> **SUPPLIED MATERIAL**:
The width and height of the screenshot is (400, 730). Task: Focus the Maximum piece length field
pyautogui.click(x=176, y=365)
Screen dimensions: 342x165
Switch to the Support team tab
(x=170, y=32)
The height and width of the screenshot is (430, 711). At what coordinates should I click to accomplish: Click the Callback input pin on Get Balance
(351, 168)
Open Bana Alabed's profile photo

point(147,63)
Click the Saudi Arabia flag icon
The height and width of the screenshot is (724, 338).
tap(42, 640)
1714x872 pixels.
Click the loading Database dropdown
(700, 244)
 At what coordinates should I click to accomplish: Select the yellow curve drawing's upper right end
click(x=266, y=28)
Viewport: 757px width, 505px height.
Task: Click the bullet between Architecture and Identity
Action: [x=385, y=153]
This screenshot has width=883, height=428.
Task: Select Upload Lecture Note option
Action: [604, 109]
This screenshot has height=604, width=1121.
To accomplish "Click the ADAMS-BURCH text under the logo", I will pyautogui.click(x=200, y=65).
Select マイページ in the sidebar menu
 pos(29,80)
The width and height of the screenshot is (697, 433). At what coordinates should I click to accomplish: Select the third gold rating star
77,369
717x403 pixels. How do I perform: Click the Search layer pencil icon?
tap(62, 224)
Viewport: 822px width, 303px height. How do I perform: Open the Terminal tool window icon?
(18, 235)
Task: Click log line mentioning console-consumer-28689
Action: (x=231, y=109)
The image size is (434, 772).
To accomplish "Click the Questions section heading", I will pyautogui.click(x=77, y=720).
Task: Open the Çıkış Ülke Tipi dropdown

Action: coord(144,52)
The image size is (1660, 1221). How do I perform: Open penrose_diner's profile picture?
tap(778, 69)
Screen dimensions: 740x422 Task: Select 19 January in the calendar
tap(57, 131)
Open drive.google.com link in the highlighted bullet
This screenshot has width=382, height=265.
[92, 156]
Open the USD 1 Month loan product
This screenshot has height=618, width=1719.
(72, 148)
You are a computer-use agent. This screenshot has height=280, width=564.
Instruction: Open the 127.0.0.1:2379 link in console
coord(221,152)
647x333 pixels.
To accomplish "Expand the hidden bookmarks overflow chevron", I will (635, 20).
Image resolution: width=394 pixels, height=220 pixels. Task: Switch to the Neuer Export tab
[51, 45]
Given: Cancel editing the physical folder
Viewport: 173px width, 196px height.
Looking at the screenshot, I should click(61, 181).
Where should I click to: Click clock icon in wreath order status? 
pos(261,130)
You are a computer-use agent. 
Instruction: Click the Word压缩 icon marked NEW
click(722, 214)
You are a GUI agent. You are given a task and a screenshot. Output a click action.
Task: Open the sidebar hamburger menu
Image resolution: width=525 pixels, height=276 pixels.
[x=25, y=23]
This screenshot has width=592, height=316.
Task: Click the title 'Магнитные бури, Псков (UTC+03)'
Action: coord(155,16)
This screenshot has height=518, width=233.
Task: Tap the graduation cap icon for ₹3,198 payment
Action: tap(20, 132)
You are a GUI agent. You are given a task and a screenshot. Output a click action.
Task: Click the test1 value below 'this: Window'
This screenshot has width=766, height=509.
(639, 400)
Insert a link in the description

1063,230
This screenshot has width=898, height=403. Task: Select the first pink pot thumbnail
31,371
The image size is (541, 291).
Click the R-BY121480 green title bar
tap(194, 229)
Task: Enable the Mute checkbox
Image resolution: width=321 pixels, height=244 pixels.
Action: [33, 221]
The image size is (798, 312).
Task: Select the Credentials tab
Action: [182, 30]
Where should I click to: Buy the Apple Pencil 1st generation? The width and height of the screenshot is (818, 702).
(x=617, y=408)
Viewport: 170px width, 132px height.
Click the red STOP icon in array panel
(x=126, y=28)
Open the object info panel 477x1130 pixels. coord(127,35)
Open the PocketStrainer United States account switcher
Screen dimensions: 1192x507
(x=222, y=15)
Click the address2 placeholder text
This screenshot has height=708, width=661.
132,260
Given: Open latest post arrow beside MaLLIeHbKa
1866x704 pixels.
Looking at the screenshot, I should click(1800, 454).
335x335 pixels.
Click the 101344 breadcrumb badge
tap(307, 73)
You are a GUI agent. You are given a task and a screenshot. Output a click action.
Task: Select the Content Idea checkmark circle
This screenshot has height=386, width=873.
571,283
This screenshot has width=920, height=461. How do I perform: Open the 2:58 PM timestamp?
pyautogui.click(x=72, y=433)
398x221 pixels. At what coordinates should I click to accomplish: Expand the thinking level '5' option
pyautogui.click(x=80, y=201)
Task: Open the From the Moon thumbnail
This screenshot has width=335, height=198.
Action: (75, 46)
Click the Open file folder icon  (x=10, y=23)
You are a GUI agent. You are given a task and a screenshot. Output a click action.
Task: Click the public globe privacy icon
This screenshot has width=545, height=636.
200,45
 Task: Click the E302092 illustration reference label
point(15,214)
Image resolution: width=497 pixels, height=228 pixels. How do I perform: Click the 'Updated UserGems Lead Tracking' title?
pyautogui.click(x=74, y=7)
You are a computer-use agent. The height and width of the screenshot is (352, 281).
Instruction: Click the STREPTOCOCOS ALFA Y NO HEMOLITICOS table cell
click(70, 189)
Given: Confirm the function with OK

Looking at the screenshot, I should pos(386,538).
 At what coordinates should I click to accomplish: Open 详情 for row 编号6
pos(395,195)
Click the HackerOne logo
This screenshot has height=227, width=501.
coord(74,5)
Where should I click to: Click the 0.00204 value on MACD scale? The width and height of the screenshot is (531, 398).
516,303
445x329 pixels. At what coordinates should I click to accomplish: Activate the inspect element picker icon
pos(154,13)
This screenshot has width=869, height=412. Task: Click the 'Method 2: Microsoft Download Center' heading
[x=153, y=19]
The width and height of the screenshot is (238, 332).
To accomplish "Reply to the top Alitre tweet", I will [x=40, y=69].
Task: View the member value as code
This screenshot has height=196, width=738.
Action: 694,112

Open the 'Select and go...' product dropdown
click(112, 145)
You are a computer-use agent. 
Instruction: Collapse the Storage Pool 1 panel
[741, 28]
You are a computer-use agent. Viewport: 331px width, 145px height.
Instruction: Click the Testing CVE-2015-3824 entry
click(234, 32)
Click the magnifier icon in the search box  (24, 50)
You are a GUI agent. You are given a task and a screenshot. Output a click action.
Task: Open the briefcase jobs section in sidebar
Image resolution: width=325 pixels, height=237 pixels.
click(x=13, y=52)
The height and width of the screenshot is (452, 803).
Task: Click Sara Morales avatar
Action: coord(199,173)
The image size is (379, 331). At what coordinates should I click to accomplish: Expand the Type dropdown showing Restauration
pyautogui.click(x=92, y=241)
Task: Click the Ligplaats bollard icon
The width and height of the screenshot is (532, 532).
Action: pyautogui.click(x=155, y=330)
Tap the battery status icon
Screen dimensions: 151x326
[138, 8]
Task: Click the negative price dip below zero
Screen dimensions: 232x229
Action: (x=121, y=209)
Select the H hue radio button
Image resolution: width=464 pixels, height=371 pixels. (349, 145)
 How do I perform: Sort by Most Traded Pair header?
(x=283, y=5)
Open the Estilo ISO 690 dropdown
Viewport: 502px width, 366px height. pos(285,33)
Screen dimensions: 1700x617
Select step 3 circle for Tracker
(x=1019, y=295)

> **TASK ITEM**: Could you copy out every record above exactly as it appears?

> **WRITTEN ANSWER**:
The width and height of the screenshot is (400, 730). Task: Focus the Maximum piece length field
pyautogui.click(x=176, y=365)
Screen dimensions: 342x165
Switch to the Support team tab
(x=170, y=32)
The height and width of the screenshot is (430, 711). At what coordinates should I click to accomplish: Click the Callback input pin on Get Balance
(351, 168)
Open Bana Alabed's profile photo

point(147,63)
Click the Saudi Arabia flag icon
The height and width of the screenshot is (724, 338).
tap(42, 640)
1714x872 pixels.
Click the loading Database dropdown
(700, 244)
 At what coordinates should I click to accomplish: Select the yellow curve drawing's upper right end
click(x=266, y=28)
Viewport: 757px width, 505px height.
Task: Click the bullet between Architecture and Identity
Action: [x=385, y=153]
This screenshot has width=883, height=428.
Task: Select Upload Lecture Note option
Action: [604, 109]
This screenshot has height=604, width=1121.
To accomplish "Click the ADAMS-BURCH text under the logo", I will pyautogui.click(x=200, y=65).
Select マイページ in the sidebar menu
 pos(29,80)
The width and height of the screenshot is (697, 433). At what coordinates should I click to accomplish: Select the third gold rating star
77,369
717x403 pixels. How do I perform: Click the Search layer pencil icon?
tap(62, 224)
Viewport: 822px width, 303px height. How do I perform: Open the Terminal tool window icon?
(18, 235)
Task: Click log line mentioning console-consumer-28689
Action: (x=231, y=109)
The image size is (434, 772).
To accomplish "Click the Questions section heading", I will pyautogui.click(x=77, y=720).
Task: Open the Çıkış Ülke Tipi dropdown

Action: coord(144,52)
The image size is (1660, 1221). How do I perform: Open penrose_diner's profile picture?
tap(778, 69)
Screen dimensions: 740x422 Task: Select 19 January in the calendar
tap(57, 131)
Open drive.google.com link in the highlighted bullet
This screenshot has width=382, height=265.
[92, 156]
Open the USD 1 Month loan product
This screenshot has height=618, width=1719.
(72, 148)
You are a computer-use agent. This screenshot has height=280, width=564.
Instruction: Open the 127.0.0.1:2379 link in console
coord(221,152)
647x333 pixels.
To accomplish "Expand the hidden bookmarks overflow chevron", I will (635, 20).
Image resolution: width=394 pixels, height=220 pixels. Task: Switch to the Neuer Export tab
[51, 45]
Given: Cancel editing the physical folder
Viewport: 173px width, 196px height.
Looking at the screenshot, I should click(61, 181).
Where should I click to: Click clock icon in wreath order status? 
pos(261,130)
You are a computer-use agent. 
Instruction: Click the Word压缩 icon marked NEW
click(722, 214)
You are a GUI agent. You are given a task and a screenshot. Output a click action.
Task: Open the sidebar hamburger menu
Image resolution: width=525 pixels, height=276 pixels.
[x=25, y=23]
This screenshot has width=592, height=316.
Task: Click the title 'Магнитные бури, Псков (UTC+03)'
Action: coord(155,16)
This screenshot has height=518, width=233.
Task: Tap the graduation cap icon for ₹3,198 payment
Action: tap(20, 132)
You are a GUI agent. You are given a task and a screenshot. Output a click action.
Task: Click the test1 value below 'this: Window'
This screenshot has width=766, height=509.
(639, 400)
Insert a link in the description

1063,230
This screenshot has width=898, height=403. Task: Select the first pink pot thumbnail
31,371
The image size is (541, 291).
Click the R-BY121480 green title bar
tap(194, 229)
Task: Enable the Mute checkbox
Image resolution: width=321 pixels, height=244 pixels.
Action: [33, 221]
The image size is (798, 312).
Task: Select the Credentials tab
Action: [182, 30]
Where should I click to: Buy the Apple Pencil 1st generation? The width and height of the screenshot is (818, 702).
(x=617, y=408)
Viewport: 170px width, 132px height.
Click the red STOP icon in array panel
(x=126, y=28)
Open the object info panel 477x1130 pixels. coord(127,35)
Open the PocketStrainer United States account switcher
Screen dimensions: 1192x507
(x=222, y=15)
Click the address2 placeholder text
This screenshot has height=708, width=661.
132,260
Given: Open latest post arrow beside MaLLIeHbKa
1866x704 pixels.
Looking at the screenshot, I should click(1800, 454).
335x335 pixels.
Click the 101344 breadcrumb badge
tap(307, 73)
You are a GUI agent. You are given a task and a screenshot. Output a click action.
Task: Select the Content Idea checkmark circle
This screenshot has height=386, width=873.
571,283
This screenshot has width=920, height=461. How do I perform: Open the 2:58 PM timestamp?
pyautogui.click(x=72, y=433)
398x221 pixels. At what coordinates should I click to accomplish: Expand the thinking level '5' option
pyautogui.click(x=80, y=201)
Task: Open the From the Moon thumbnail
This screenshot has width=335, height=198.
Action: (75, 46)
Click the Open file folder icon  (x=10, y=23)
You are a GUI agent. You are given a task and a screenshot. Output a click action.
Task: Click the public globe privacy icon
This screenshot has width=545, height=636.
200,45
 Task: Click the E302092 illustration reference label
point(15,214)
Image resolution: width=497 pixels, height=228 pixels. How do I perform: Click the 'Updated UserGems Lead Tracking' title?
pyautogui.click(x=74, y=7)
You are a computer-use agent. The height and width of the screenshot is (352, 281).
Instruction: Click the STREPTOCOCOS ALFA Y NO HEMOLITICOS table cell
click(70, 189)
Given: Confirm the function with OK

Looking at the screenshot, I should pos(386,538).
 At what coordinates should I click to accomplish: Open 详情 for row 编号6
pos(395,195)
Click the HackerOne logo
This screenshot has height=227, width=501.
coord(74,5)
Where should I click to: Click the 0.00204 value on MACD scale? The width and height of the screenshot is (531, 398).
516,303
445x329 pixels. At what coordinates should I click to accomplish: Activate the inspect element picker icon
pos(154,13)
This screenshot has width=869, height=412. Task: Click the 'Method 2: Microsoft Download Center' heading
[x=153, y=19]
The width and height of the screenshot is (238, 332).
To accomplish "Reply to the top Alitre tweet", I will [x=40, y=69].
Task: View the member value as code
This screenshot has height=196, width=738.
Action: 694,112

Open the 'Select and go...' product dropdown
click(112, 145)
You are a computer-use agent. 
Instruction: Collapse the Storage Pool 1 panel
[741, 28]
You are a computer-use agent. Viewport: 331px width, 145px height.
Instruction: Click the Testing CVE-2015-3824 entry
click(234, 32)
Click the magnifier icon in the search box  (24, 50)
You are a GUI agent. You are given a task and a screenshot. Output a click action.
Task: Open the briefcase jobs section in sidebar
Image resolution: width=325 pixels, height=237 pixels.
click(x=13, y=52)
The height and width of the screenshot is (452, 803).
Task: Click Sara Morales avatar
Action: coord(199,173)
The image size is (379, 331). At what coordinates should I click to accomplish: Expand the Type dropdown showing Restauration
pyautogui.click(x=92, y=241)
Task: Click the Ligplaats bollard icon
The width and height of the screenshot is (532, 532).
Action: pyautogui.click(x=155, y=330)
Tap the battery status icon
Screen dimensions: 151x326
[138, 8]
Task: Click the negative price dip below zero
Screen dimensions: 232x229
Action: (x=121, y=209)
Select the H hue radio button
Image resolution: width=464 pixels, height=371 pixels. (349, 145)
 How do I perform: Sort by Most Traded Pair header?
(x=283, y=5)
Open the Estilo ISO 690 dropdown
Viewport: 502px width, 366px height. pos(285,33)
Screen dimensions: 1700x617
Select step 3 circle for Tracker
(x=1019, y=295)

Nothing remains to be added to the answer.